Saved data entries
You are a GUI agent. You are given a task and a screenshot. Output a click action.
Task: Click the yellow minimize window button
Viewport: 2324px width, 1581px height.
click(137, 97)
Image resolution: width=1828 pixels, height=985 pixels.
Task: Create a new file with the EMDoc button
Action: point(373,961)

» Your goal:
Look above for the line with "Task: Click the yellow minimize window button", then copy it and each later line exactly, stopping at the last line of the records.

» Exercise solution:
Task: Click the yellow minimize window button
Viewport: 2324px width, 1581px height.
click(137, 97)
Image resolution: width=1828 pixels, height=985 pixels.
Task: Create a new file with the EMDoc button
Action: point(373,961)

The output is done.